Lorrie Murray slid her large, black sunglasses off her tired eyes, wedging the shades in her curly, blonde-and-red-streaked hair with a sigh.

“That’s the question that keeps me up at night.”

The founder and director of Alameda Music Project (www.AlamedaMusicProject.org) doesn’t want to talk about funding for the afterschool musical education program for underserved children at Alameda’s Maya Lin School.

In October 2013, the principal of Maya Lin came to Murray, wanting to fast-track the Alameda Music Project, which Murray had been developing since 2012. This January, nine months prior to Murray’s scheduled rollout, the arts magnet school offered the musicianship and instrument instruction program for about 50 students in 1st through 5th grades as a tuition-free, twice-weekly, afterschool-care option that promotes teamwork, discipline, and responsibility. It also helps students develop language skills through the guise of creating, rehearsing, and performing a youth ensemble choir concert for the public.

With the new semester starting in September, Murray is growing the program to add a twice-weekly string ensemble class that will begin with students creating paper violins to develop an understanding and respect for the instrument.
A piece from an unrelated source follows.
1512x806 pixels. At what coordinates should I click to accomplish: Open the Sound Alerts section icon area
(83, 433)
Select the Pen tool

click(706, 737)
However, as with most arts organizations, Murray struggles to fund the program while expanding it to aid more children. Murray does what she can; she’s thrifty, partners with local arts organizations, and foregoes a salary. However, she says, the fundraising struggles pale in comparison to the long-term benefits for the students and Alamedans. Though finances keep her from sleeping, she’d rather talk about the kids and their music.

“One student, Paloma, said, ‘I believe I can share my voice in public because of you.’ That happened in four months, two days a week, an hour each day. That’s transformative, irreversible. No one can take that away from her now.” It’s this confidence and self-esteem building brought upon by learning to sing and play a musical instrument that Murray hopes will help carry the children through life’s struggles.
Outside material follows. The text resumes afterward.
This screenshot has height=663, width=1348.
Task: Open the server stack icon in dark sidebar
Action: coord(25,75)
“You see all these studies that—particularly African-American and Latino boys—by 4th grade, have already assessed where their life is headed and it’s not positive,” Murray said. “We’re trying to reverse that in some small way. They learn about routine, overcoming challenges, working with a group to solve a problem. They learn that their voice, and how they use it, is important.”

Murray hopes that the Alameda Music Project, inspired by El Sistema—a Venezuelan music philosophy program founded in 1975 by José Antonio Abreu—will mean one more Alameda voice affecting positive change throughout the community. She’s gambling on her community, but that’s a bet with the potential only for intangible, unknown rewards—it can be a hard sell to donors.

“I wish there was a way to bottle or explain what happened in those four months of choir,” Murray said. “What we started with was chaos, and what we ended with was a concert where kids gave the performance of their young lives.” There is one thing Murray can explain—lack of funding won’t cause her to skip a beat.

“Paloma is in the 5th grade. If I had waited back in January, she would never have had that opportunity. I don’t know if that’s enough, but if I sit here and wait for all the money to come in, that’s wasting time.”